> **Source text**
$25,000 of crowdfunded money is going toward a project that could help more than a billion people.

In one of the largest science-research-based crowdfunding campaigns to date, Northeastern University College of Science associate professor Michael Pollastri raised $25,031.

Pollastri, a professor of chemistry and chemical biology, used the crowdfunding site Microryza to get his project on neglected tropical diseases – or NTDs – rolling.

“I am very grateful to our supporters – it’s clear that their help is critical for moving the project forward, which will undoubtedly improve the way that we collaborate with others to discover new drugs for NTDs,” said Pollastri.

NTDs include diseases such as malaria, African sleeping sickness, and Chagas disease. They affect more than one billion people every year, but because they are the poorest people, too, big pharma does not dedicate many resources to finding treatments and cures.

Using the donated money, Pollastri will build a platform that will allow scientists working with NTDs to share quantitative data amongst each other.  Researchers traditionally work on projects in parallel and their data is not known to others until published. This new platform will lead to less duplication and be more time-efficient.

> **Given data**
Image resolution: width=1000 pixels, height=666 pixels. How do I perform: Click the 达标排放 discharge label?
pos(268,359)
...
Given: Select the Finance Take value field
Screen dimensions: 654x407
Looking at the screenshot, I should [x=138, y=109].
...
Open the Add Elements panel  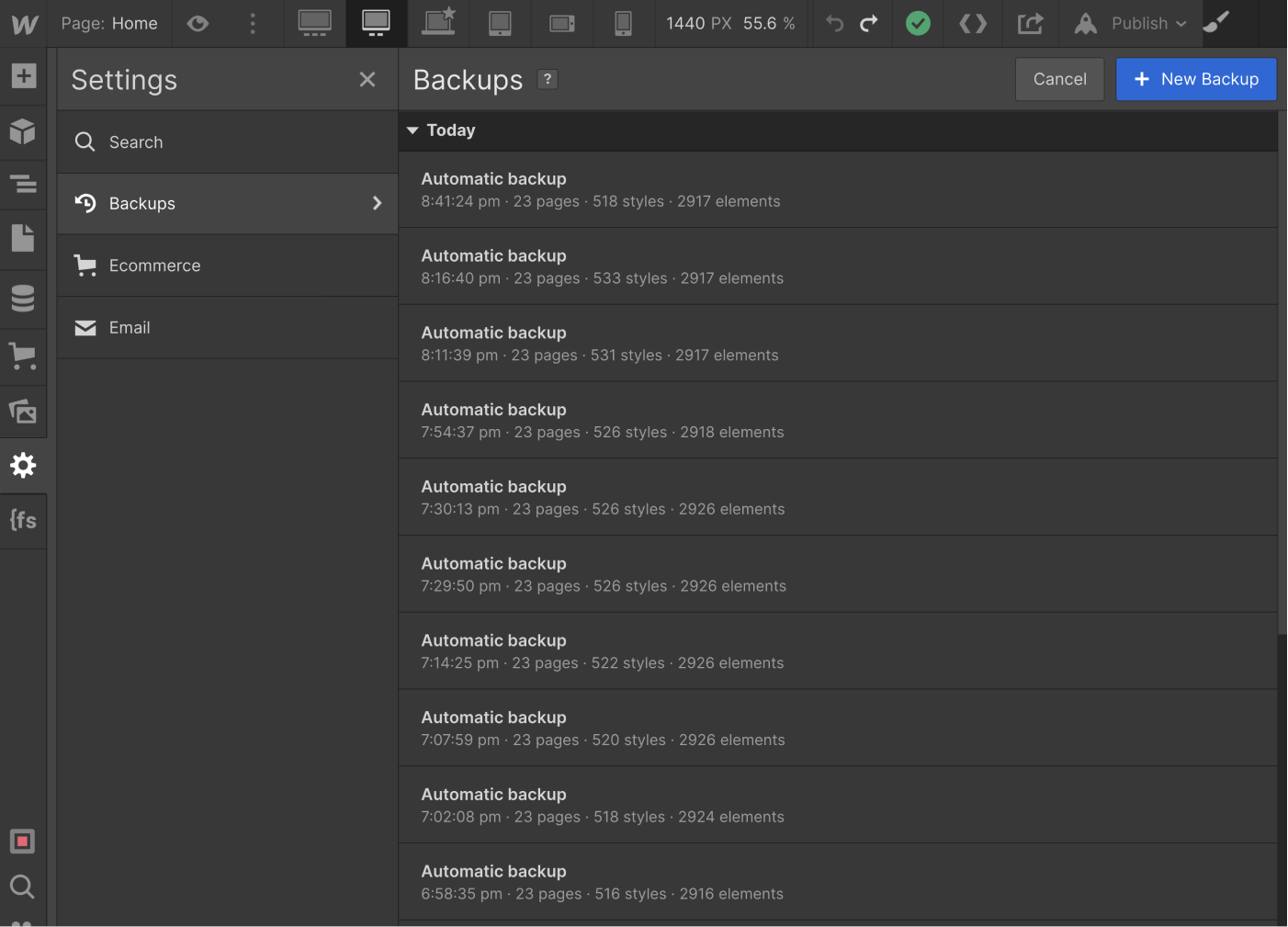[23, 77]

> **What to work on**
#1 Could you update the part of the crowdfunding article between "In one of the" and "NTDs – rolling.", inclusive, so that "Microryza" is replaced with "Experiment"?
#2 Do these statements agree with the crowdfunding article? Answer yes or no for each, quoting the words that decide it.
(a) Pollastri raised more than $25,000.
(b) Pollastri is a professor of physics.
(c) NTDs affect more than one billion people every year.
#3 Can you answer these questions from the crowdfunding article?
(a) Which crowdfunding site did Pollastri use?
(b) Which diseases does the article name as NTDs?
(c) Until when is researchers' data traditionally not known to others?

> **Exercise solutions**
#1
In one of the largest science-research-based crowdfunding campaigns to date, Northeastern University College of Science associate professor Michael Pollastri raised $25,031.

Pollastri, a professor of chemistry and chemical biology, used the crowdfunding site Experiment to get his project on neglected tropical diseases – or NTDs – rolling.

#2
(a) Yes: "raised $25,031."
(b) No: "a professor of chemistry and chemical biology"
(c) Yes: "They affect more than one billion people every year"

#3
(a) Microryza.
(b) Malaria, African sleeping sickness, and Chagas disease.
(c) Until it is published.